# Set Up for Project Imports


In [None]:
# import sys
# from pathlib import Path

In [None]:
# source_directory = Path.cwd()
# ROOT = source_directory.parent
# if str(ROOT) not in sys.path:
#     sys.path.insert(0, str(ROOT))

In [None]:
# # Auto-reload code changes
# %load_ext autoreload
# %autoreload 2

# Imports

In [None]:
from data.api import UcIrvineAPI, UcIrvineDatasetIDs, BureauEconomicAnalysisAPI
import data.wrangling_utils
import pandas
import seaborn as sns
import matplotlib.pyplot as plt
import numpy as np

In [None]:
pandas.set_option('display.max_colwidth', None)  # show all text in cells
# pandas.set_option("display.max_rows", 100_000)
pandas.options.mode.copy_on_write = True
pandas.set_option('display.float_format', lambda x: '%.2f' % x)

# UcIrvine Data

In [None]:
uci = UcIrvineAPI.fetch_dataset(repo_id=UcIrvineDatasetIDs.Apartment_For_Rent_Classified.value)
uci_df: pandas.DataFrame = uci.data.original.reset_index()

In [None]:
uci_df.describe()

In [None]:
clean_uci_df: pandas.DataFrame = data.wrangling_utils.clean(uci_df)
clean_uci_df.describe()

In [None]:
clean_uci_df.info()

In [None]:
cleaned_subset_df = clean_uci_df[['bathrooms', 'bedrooms', 'price', 'square_feet']].dropna()
cleaned_subset_df.describe()

Most of the dataset is small-to-moderate homes, but a handful of massive properties

In [None]:
sns.pairplot(cleaned_subset_df, kind='scatter', corner=True)

### Overall Overview

This scatter-matrix visualizes pairwise relationships among bathrooms, bedrooms, price, and square_feet.
It captures both discrete-to-continuous and continuous-to-continuous relationships before any transformations.

#### Bathrooms ↔ Bedrooms

Strong positive association — homes with more bedrooms generally have more bathrooms.
The relationship appears step-like rather than smooth, since both are discrete integer features.
Sparse points for high values (≥6 bedrooms, ≥4 bathrooms) reflect rare, high-end homes.

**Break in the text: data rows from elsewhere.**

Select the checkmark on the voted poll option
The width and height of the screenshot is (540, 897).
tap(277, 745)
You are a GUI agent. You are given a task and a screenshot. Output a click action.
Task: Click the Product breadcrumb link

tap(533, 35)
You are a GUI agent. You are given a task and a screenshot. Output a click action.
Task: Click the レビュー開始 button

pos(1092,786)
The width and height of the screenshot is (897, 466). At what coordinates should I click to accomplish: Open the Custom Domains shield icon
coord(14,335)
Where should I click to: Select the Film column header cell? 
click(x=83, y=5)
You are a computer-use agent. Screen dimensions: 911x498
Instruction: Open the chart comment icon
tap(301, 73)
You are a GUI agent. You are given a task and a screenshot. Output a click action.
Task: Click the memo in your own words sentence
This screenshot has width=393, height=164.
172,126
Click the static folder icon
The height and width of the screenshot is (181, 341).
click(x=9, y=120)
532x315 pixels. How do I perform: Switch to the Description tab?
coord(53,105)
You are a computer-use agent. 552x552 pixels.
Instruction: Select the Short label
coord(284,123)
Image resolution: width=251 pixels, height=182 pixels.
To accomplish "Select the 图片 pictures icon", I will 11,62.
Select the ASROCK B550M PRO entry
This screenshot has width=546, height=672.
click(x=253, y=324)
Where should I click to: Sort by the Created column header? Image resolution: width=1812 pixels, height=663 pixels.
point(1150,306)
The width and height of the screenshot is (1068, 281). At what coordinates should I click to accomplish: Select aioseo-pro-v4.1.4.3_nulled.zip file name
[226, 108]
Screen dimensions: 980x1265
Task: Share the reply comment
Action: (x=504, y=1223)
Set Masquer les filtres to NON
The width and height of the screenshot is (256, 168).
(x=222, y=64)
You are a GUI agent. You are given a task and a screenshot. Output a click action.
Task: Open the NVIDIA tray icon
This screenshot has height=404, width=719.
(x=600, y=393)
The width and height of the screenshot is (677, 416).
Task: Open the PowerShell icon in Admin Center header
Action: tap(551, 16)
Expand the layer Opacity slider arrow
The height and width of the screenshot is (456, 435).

#### Bathrooms ↔ Square Feet

Clear positive trend — as house size increases, bathroom count rises.
The data form vertical clusters due to rounding in square footage (e.g., multiples of 500 or 1000 ft²).
A few extreme points near 10,000–12,000 ft² expand the scale, showing luxury properties.

#### Bedrooms ↔ Square Feet

Also a strong positive relationship — most homes fall within 2–3 bedrooms and 700–1500 ft².
Vertical and horizontal banding shows how discrete bedroom counts intersect with rounded square footage.
Large, rare homes (8–9 bedrooms) form isolated points in the top-right corner.

#### Price ↔ Square Feet

Clear nonlinear positive pattern — price rises with square footage but with large variability.
Most observations lie below 2000 ft², where prices are tightly clustered.
The upper tail (prices above 20,000) shows a few high-end properties that stretch the scale.

#### Price ↔ Bedrooms / Bathrooms

Moderate, less linear relationships compared to square footage.
Considerable overlap: e.g., 2-bedroom and 3-bedroom homes have overlapping price ranges.
Suggests square footage (continuous) is a stronger predictor of price than room counts (discrete).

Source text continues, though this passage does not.